Un grand café, trois tartines, un habillage façon défilé de mode, un échauffement prudent, un départ en douceur, 3 heures et 9 km plus tard, je me retrouve dans le fameux petit raidillon qui marque le début du dernier kilomètre de course et j’ai comme un léger sentiment de déjà-vu. Les indications de mon toujours aussi fidèle GPS ne sont pas tout à fait les mêmes que dans mon rêve mais pour l’instant je tiens mon objectif avec un joli 14,2 km/h de moyenne, à vue de nez je dois être dans les 50 premiers et  je suis content de moi : normalement c’est du tout cuit. Depuis quelques kilomètres des encouragements étranges parlant de « podium » et de « première place » fusent du bord de la piste et je me suis demandé dans un premier temps si certains spectateurs ne cultivaient pas autre chose que des radis sur leur balcon ou si, comme dans un certain film incompréhensible vu dernièrement, je n’étais pas en train de rêver que je rêvais que je rêvais que je rêvais ce qui est tout de même, admettons-le, peu courant et assez compliqué. J'ai également pensé à un classement spécial pour les Nulenspores qui, à cette vitesse, aurait pu me fournir l'occasion de faire le premier podium de ma carrière.


En fait, tout le monde encourage Laura qui, quelques mètres devant moi, avance courageusement vers une très belle place de « première féminine au classement général ». Je ne connais pas personnellement Laura mais je connais très bien son prénom depuis le « allez Laura, tu vas gagner » du 8ème kilomètre, vu que je suis doté d'un fabuleux esprit de déduction.

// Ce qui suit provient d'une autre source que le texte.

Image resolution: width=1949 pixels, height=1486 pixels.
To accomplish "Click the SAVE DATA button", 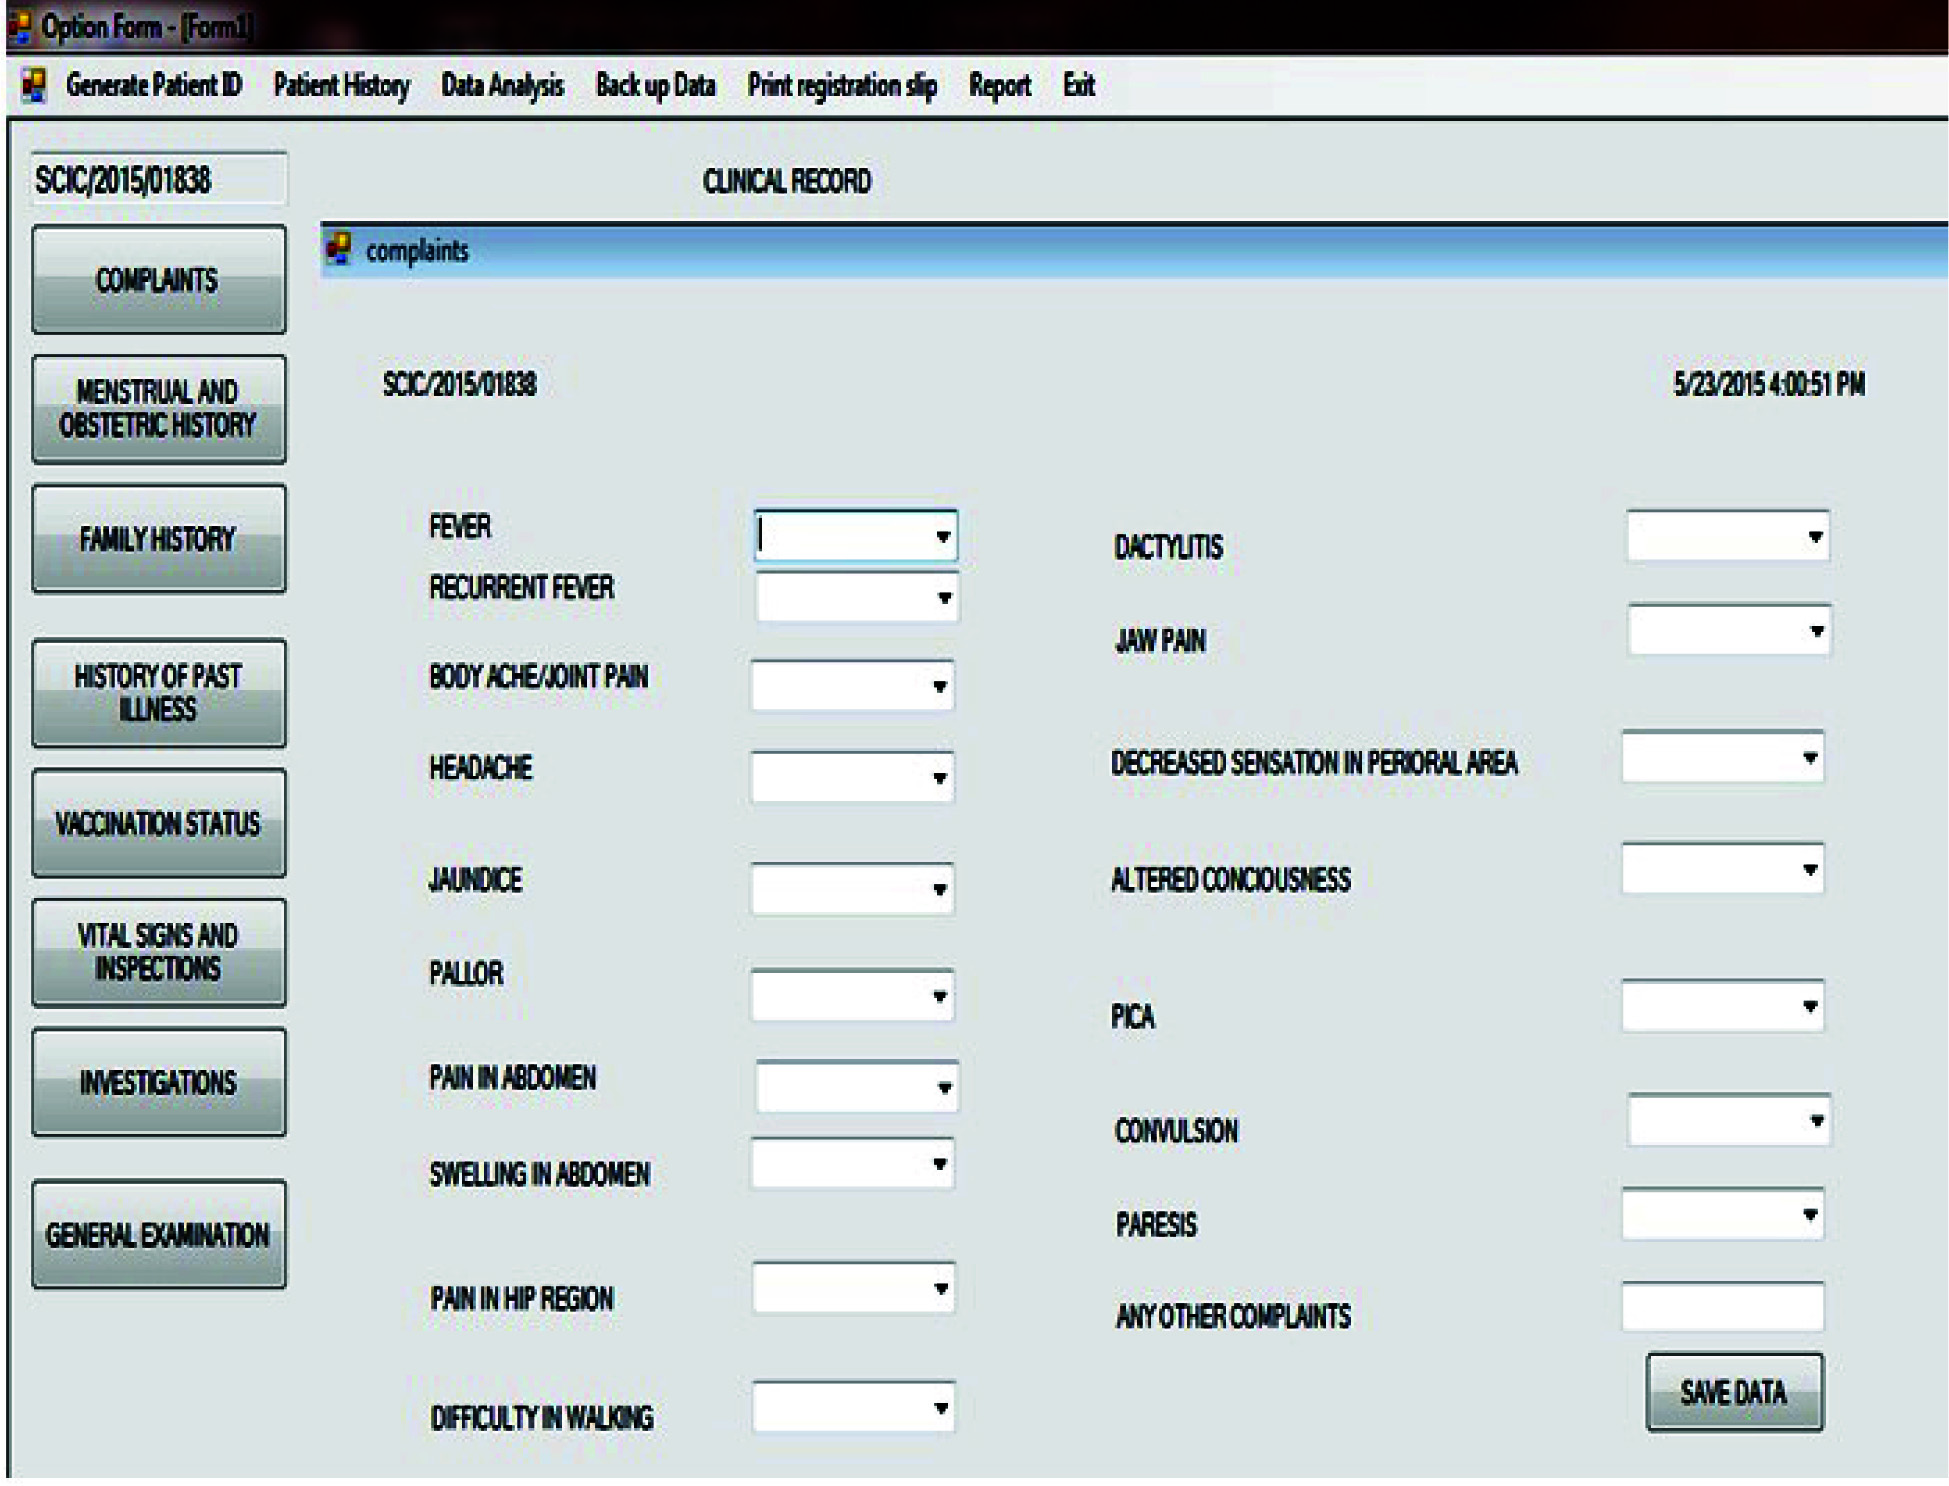I will (1733, 1392).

Dernier virage serré à gauche, j’en profite pour risquer un rapide  coup d’œil en arrière pour faire comme dans mon rêve et ce que je vois me remplit d’effroi : la deuxième féminine est tout près, pas plus de 30 mètres, solidement calée dans la foulée de son lièvre personnel qui me semble plutôt en forme. [A la relecture, je me rends compte que « remplit d’effroi » c’est peut-être un peu théâtral et  exagéré, et je souhaite le remplacer par « m’interpelle quelque peu », ou plutôt quelque chose entre les deux. Mais le mal est fait : vous l’avez déjà lu (NDJ)]  Je trouve cette situation un peu injuste pour Laura qui a mené cette course toute seule en tête alors je pousse un peu la mécanique et lance en la dépassant :  « Allez Laura, plus qu’un kilomètre, c’est tout plat, il faut accélérer maintenant ».

Laura semble étonnée que je connaisse son prénom mais elle se retourne, comprend le message, et s’exécute sans réfléchir car si elle réfléchissait trop elle se dirait probablement qu’elle n’en a  plus la force, de s'exécuter.

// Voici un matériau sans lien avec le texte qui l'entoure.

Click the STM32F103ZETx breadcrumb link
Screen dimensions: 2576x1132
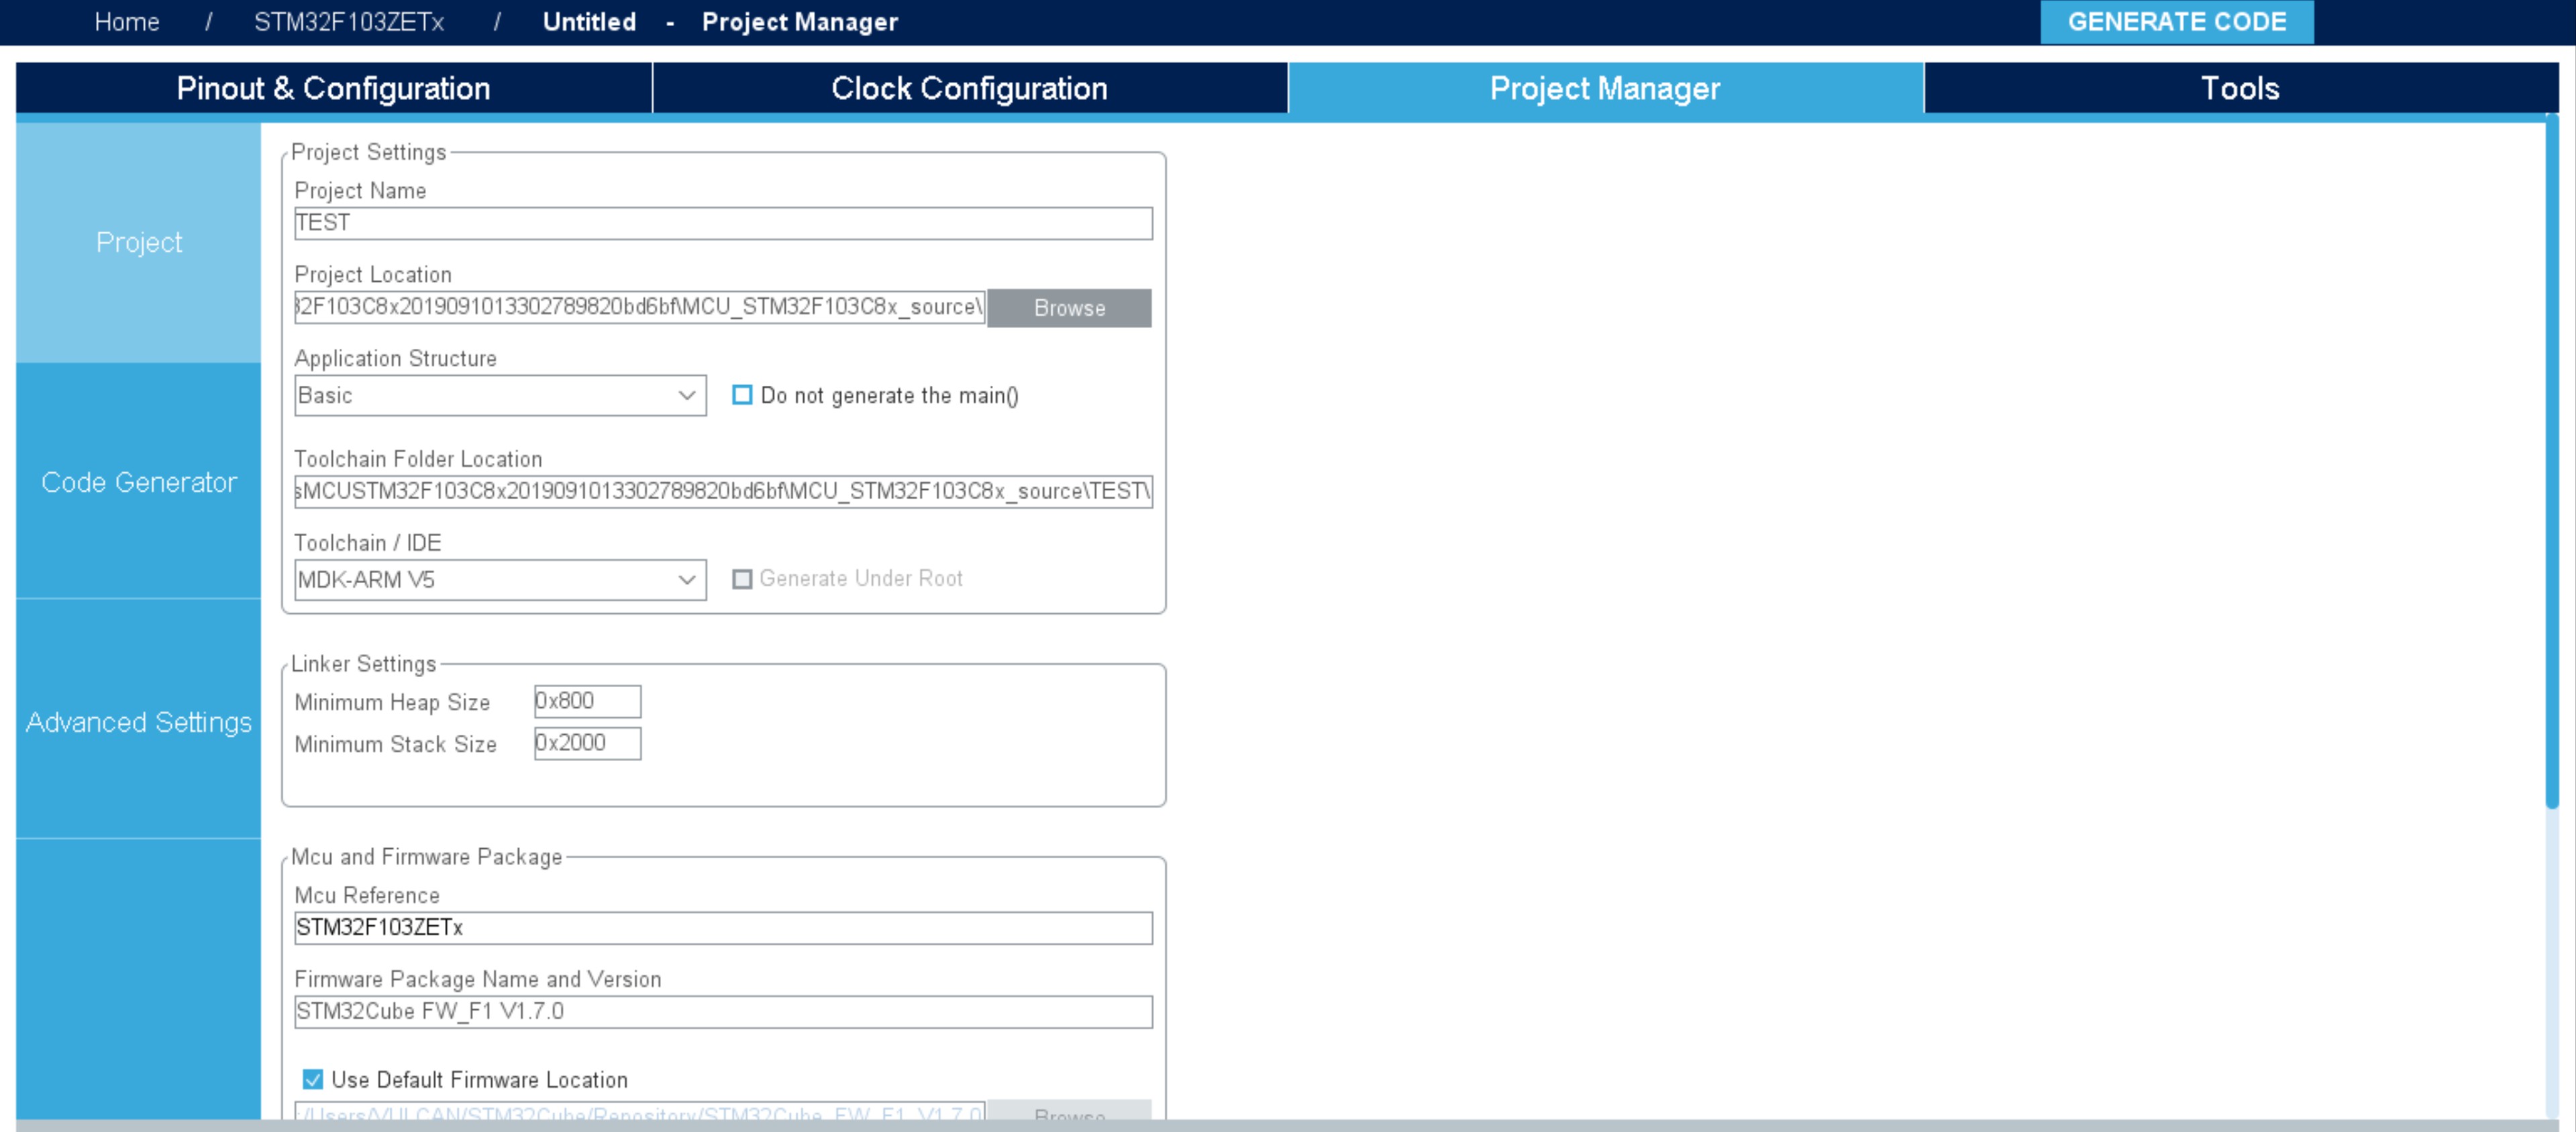click(348, 22)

Nos foulées se synchronisent, notre vitesse augmente progressivement et ce n'est pas désagréable du tout, bien que ce soit très inconfortable. Les notions de "souffrance confortable" et "d'inconfort agréable" peuvent paraître un peu étranges mais elles sont bien connues des sportifs qui pratiquent l'endurance. 15 km/h, 15,5 km/h, 16 km/h, nous sommes embarqués tous les deux dans un final de tous les diables, notre respiration commence à être rapide, beaucoup trop rapide et bruyante, beaucoup trop bruyante. Une drôle d’idée me passe par la tête : quelqu'un qui écouterait la bande son n’aurait aucun doute sur l’activité qui est en train de se dérouler.

Il n’y a pourtant rien d’érotique là-dedans.
Quoique.
[Couak?]

100 m plus loin, sous l’arche, deux enfants tiennent la même banderole que dans mon rêve et bien qu'elle ne soit pas pour moi, j'exulte quand même discrètement. Quelques mètres avant l’arrivée je m’arrête de courir pour terminer en marchant et regarder tranquillement Laura passer la ligne d’arrivée en levant les bras comme des millions de championnes avant elle. Puis elle fait demi-tour et me fait sans prévenir une énorme bise. Apercevant du coin de l'oeil l'air intrigué de ma femme, je me dis tout à coup qu'il va probablement y avoir des explications à donner, mais que ça devrait bien se passer car il ne peut pas y avoir de prises de tête aujourd'hui.

Car aujourd'hui, John a gagné deux courses.


Il m’est absolument impossible de terminer ce texte sans décerner la palme d'or de la remarque la plus stupide à l’un de mes collègues de bureau pour son pathétique :  « Tu es arrivé après une fille ? »
J'ai répondu : « Oui, et j’ai aimé ça »
Je ne pense pas qu'il ait compris.
Je n'ai pas eu envie de lui expliquer.